Rewrite the data below as a numbered list, one item per line, and leave out any blank lines.

** START OF INPUT MATERIAL **

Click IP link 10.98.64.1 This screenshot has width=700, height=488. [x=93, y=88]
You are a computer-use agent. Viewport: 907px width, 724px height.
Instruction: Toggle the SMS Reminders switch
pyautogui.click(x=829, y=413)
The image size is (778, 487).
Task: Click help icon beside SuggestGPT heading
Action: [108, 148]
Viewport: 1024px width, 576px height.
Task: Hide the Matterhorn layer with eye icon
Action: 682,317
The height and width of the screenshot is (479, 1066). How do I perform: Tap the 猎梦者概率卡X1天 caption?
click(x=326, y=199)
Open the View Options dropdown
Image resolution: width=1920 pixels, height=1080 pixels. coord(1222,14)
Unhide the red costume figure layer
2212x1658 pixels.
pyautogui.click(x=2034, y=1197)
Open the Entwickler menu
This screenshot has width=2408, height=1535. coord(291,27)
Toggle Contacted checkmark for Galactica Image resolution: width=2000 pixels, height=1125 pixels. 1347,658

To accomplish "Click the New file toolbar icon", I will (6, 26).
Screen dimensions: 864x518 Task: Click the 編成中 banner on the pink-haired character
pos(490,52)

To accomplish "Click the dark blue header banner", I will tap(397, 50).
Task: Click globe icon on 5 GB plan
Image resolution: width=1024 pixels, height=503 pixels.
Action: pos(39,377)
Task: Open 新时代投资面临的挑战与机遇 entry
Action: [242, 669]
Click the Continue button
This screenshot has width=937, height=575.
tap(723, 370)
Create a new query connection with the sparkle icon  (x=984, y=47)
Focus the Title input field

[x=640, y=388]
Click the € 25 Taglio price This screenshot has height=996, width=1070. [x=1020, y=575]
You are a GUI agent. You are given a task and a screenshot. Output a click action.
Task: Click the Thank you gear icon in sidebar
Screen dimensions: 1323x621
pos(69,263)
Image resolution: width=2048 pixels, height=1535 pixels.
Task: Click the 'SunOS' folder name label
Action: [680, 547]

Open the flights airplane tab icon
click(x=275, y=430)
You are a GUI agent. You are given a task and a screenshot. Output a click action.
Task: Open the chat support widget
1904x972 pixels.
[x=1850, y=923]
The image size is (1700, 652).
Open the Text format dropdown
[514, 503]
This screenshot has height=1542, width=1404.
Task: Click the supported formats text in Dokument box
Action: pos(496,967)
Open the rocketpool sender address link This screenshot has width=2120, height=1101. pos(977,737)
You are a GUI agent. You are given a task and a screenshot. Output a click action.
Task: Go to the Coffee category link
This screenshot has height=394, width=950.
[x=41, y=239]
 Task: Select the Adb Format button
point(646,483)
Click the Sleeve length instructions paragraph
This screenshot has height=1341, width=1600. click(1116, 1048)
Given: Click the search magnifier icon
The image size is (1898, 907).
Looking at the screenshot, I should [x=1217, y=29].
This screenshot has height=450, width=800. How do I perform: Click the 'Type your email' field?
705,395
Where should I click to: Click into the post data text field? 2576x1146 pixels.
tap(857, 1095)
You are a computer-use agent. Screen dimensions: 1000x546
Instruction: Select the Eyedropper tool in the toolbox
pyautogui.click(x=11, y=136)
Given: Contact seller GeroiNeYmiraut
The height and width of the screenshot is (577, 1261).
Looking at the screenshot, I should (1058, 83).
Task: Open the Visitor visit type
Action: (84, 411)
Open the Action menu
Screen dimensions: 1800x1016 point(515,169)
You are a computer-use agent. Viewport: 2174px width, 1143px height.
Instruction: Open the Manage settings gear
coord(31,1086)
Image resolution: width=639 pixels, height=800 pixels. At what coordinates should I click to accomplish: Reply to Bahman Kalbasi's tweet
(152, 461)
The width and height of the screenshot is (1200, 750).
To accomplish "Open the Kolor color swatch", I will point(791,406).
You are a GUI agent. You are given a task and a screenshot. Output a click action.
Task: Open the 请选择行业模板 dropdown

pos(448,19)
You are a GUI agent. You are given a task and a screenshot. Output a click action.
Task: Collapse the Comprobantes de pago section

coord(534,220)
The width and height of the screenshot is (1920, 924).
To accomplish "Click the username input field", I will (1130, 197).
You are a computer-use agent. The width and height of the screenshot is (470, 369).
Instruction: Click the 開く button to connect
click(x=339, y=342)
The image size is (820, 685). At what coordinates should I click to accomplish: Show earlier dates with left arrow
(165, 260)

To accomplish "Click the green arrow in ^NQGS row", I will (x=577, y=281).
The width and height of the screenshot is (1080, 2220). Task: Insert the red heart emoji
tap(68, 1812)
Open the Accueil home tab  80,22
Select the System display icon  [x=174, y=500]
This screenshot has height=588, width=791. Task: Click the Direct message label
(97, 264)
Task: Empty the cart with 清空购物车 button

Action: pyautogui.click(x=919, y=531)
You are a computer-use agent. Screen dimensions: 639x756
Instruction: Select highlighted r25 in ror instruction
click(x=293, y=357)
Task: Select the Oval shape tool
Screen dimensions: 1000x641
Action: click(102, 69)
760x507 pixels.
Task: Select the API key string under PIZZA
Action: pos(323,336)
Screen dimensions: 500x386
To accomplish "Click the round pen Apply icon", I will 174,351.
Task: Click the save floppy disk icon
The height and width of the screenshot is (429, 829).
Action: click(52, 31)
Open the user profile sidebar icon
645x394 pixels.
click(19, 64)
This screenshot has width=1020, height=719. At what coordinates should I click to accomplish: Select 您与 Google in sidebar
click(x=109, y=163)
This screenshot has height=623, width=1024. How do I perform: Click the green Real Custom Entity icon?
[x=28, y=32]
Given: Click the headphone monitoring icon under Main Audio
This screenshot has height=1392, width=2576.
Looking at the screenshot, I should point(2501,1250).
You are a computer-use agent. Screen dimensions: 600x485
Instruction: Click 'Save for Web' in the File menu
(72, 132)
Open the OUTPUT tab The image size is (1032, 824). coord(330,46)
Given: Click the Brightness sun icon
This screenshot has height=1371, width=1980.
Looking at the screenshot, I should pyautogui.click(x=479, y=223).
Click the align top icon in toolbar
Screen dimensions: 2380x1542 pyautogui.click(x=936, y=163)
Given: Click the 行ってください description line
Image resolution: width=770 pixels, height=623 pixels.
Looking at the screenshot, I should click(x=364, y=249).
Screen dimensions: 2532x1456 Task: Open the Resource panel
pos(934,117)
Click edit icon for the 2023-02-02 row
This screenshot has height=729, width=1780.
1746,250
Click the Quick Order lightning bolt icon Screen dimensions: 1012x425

** END OF INPUT MATERIAL **

• _EXERCISE ANSWER_:
1. Click IP link 10.98.64.1 This screenshot has width=700, height=488. [x=93, y=88]
2. You are a computer-use agent. Viewport: 907px width, 724px height.
3. Instruction: Toggle the SMS Reminders switch
4. pyautogui.click(x=829, y=413)
5. The image size is (778, 487).
6. Task: Click help icon beside SuggestGPT heading
7. Action: [108, 148]
8. Viewport: 1024px width, 576px height.
9. Task: Hide the Matterhorn layer with eye icon
10. Action: 682,317
11. The height and width of the screenshot is (479, 1066). How do I perform: Tap the 猎梦者概率卡X1天 caption?
12. click(x=326, y=199)
13. Open the View Options dropdown
14. Image resolution: width=1920 pixels, height=1080 pixels. coord(1222,14)
15. Unhide the red costume figure layer
16. 2212x1658 pixels.
17. pyautogui.click(x=2034, y=1197)
18. Open the Entwickler menu
19. This screenshot has width=2408, height=1535. coord(291,27)
20. Toggle Contacted checkmark for Galactica Image resolution: width=2000 pixels, height=1125 pixels. 1347,658
21. To accomplish "Click the New file toolbar icon", I will (6, 26).
22. Screen dimensions: 864x518 Task: Click the 編成中 banner on the pink-haired character
23. pos(490,52)
24. To accomplish "Click the dark blue header banner", I will tap(397, 50).
25. Task: Click globe icon on 5 GB plan
26. Image resolution: width=1024 pixels, height=503 pixels.
27. Action: pos(39,377)
28. Task: Open 新时代投资面临的挑战与机遇 entry
29. Action: [242, 669]
30. Click the Continue button
31. This screenshot has width=937, height=575.
32. tap(723, 370)
33. Create a new query connection with the sparkle icon  (x=984, y=47)
34. Focus the Title input field
35. [x=640, y=388]
36. Click the € 25 Taglio price This screenshot has height=996, width=1070. [x=1020, y=575]
37. You are a GUI agent. You are given a task and a screenshot. Output a click action.
38. Task: Click the Thank you gear icon in sidebar
39. Screen dimensions: 1323x621
40. pos(69,263)
41. Image resolution: width=2048 pixels, height=1535 pixels.
42. Task: Click the 'SunOS' folder name label
43. Action: [680, 547]
44. Open the flights airplane tab icon
45. click(x=275, y=430)
46. You are a GUI agent. You are given a task and a screenshot. Output a click action.
47. Task: Open the chat support widget
48. 1904x972 pixels.
49. [x=1850, y=923]
50. The image size is (1700, 652).
51. Open the Text format dropdown
52. [514, 503]
53. This screenshot has height=1542, width=1404.
54. Task: Click the supported formats text in Dokument box
55. Action: pos(496,967)
56. Open the rocketpool sender address link This screenshot has width=2120, height=1101. pos(977,737)
57. You are a GUI agent. You are given a task and a screenshot. Output a click action.
58. Task: Go to the Coffee category link
59. This screenshot has height=394, width=950.
60. [x=41, y=239]
61.  Task: Select the Adb Format button
62. point(646,483)
63. Click the Sleeve length instructions paragraph
64. This screenshot has height=1341, width=1600. click(1116, 1048)
65. Given: Click the search magnifier icon
66. The image size is (1898, 907).
67. Looking at the screenshot, I should [x=1217, y=29].
68. This screenshot has height=450, width=800. How do I perform: Click the 'Type your email' field?
69. 705,395
70. Where should I click to: Click into the post data text field? 2576x1146 pixels.
71. tap(857, 1095)
72. You are a computer-use agent. Screen dimensions: 1000x546
73. Instruction: Select the Eyedropper tool in the toolbox
74. pyautogui.click(x=11, y=136)
75. Given: Contact seller GeroiNeYmiraut
76. The height and width of the screenshot is (577, 1261).
77. Looking at the screenshot, I should (1058, 83).
78. Task: Open the Visitor visit type
79. Action: (84, 411)
80. Open the Action menu
81. Screen dimensions: 1800x1016 point(515,169)
82. You are a computer-use agent. Viewport: 2174px width, 1143px height.
83. Instruction: Open the Manage settings gear
84. coord(31,1086)
85. Image resolution: width=639 pixels, height=800 pixels. At what coordinates should I click to accomplish: Reply to Bahman Kalbasi's tweet
86. (152, 461)
87. The width and height of the screenshot is (1200, 750).
88. To accomplish "Open the Kolor color swatch", I will point(791,406).
89. You are a GUI agent. You are given a task and a screenshot. Output a click action.
90. Task: Open the 请选择行业模板 dropdown
91. pos(448,19)
92. You are a GUI agent. You are given a task and a screenshot. Output a click action.
93. Task: Collapse the Comprobantes de pago section
94. coord(534,220)
95. The width and height of the screenshot is (1920, 924).
96. To accomplish "Click the username input field", I will (1130, 197).
97. You are a computer-use agent. The width and height of the screenshot is (470, 369).
98. Instruction: Click the 開く button to connect
99. click(x=339, y=342)
100. The image size is (820, 685). At what coordinates should I click to accomplish: Show earlier dates with left arrow
101. (165, 260)
102. To accomplish "Click the green arrow in ^NQGS row", I will (x=577, y=281).
103. The width and height of the screenshot is (1080, 2220). Task: Insert the red heart emoji
104. tap(68, 1812)
105. Open the Accueil home tab  80,22
106. Select the System display icon  [x=174, y=500]
107. This screenshot has height=588, width=791. Task: Click the Direct message label
108. (97, 264)
109. Task: Empty the cart with 清空购物车 button
110. Action: pyautogui.click(x=919, y=531)
111. You are a computer-use agent. Screen dimensions: 639x756
112. Instruction: Select highlighted r25 in ror instruction
113. click(x=293, y=357)
114. Task: Select the Oval shape tool
115. Screen dimensions: 1000x641
116. Action: click(102, 69)
117. 760x507 pixels.
118. Task: Select the API key string under PIZZA
119. Action: pos(323,336)
120. Screen dimensions: 500x386
121. To accomplish "Click the round pen Apply icon", I will 174,351.
122. Task: Click the save floppy disk icon
123. The height and width of the screenshot is (429, 829).
124. Action: click(52, 31)
125. Open the user profile sidebar icon
126. 645x394 pixels.
127. click(19, 64)
128. This screenshot has width=1020, height=719. At what coordinates should I click to accomplish: Select 您与 Google in sidebar
129. click(x=109, y=163)
130. This screenshot has height=623, width=1024. How do I perform: Click the green Real Custom Entity icon?
131. [x=28, y=32]
132. Given: Click the headphone monitoring icon under Main Audio
133. This screenshot has height=1392, width=2576.
134. Looking at the screenshot, I should point(2501,1250).
135. You are a computer-use agent. Screen dimensions: 600x485
136. Instruction: Click 'Save for Web' in the File menu
137. (72, 132)
138. Open the OUTPUT tab The image size is (1032, 824). coord(330,46)
139. Given: Click the Brightness sun icon
140. This screenshot has height=1371, width=1980.
141. Looking at the screenshot, I should pyautogui.click(x=479, y=223).
142. Click the align top icon in toolbar
143. Screen dimensions: 2380x1542 pyautogui.click(x=936, y=163)
144. Given: Click the 行ってください description line
145. Image resolution: width=770 pixels, height=623 pixels.
146. Looking at the screenshot, I should click(x=364, y=249).
147. Screen dimensions: 2532x1456 Task: Open the Resource panel
148. pos(934,117)
149. Click edit icon for the 2023-02-02 row
150. This screenshot has height=729, width=1780.
151. 1746,250
152. Click the Quick Order lightning bolt icon Screen dimensions: 1012x425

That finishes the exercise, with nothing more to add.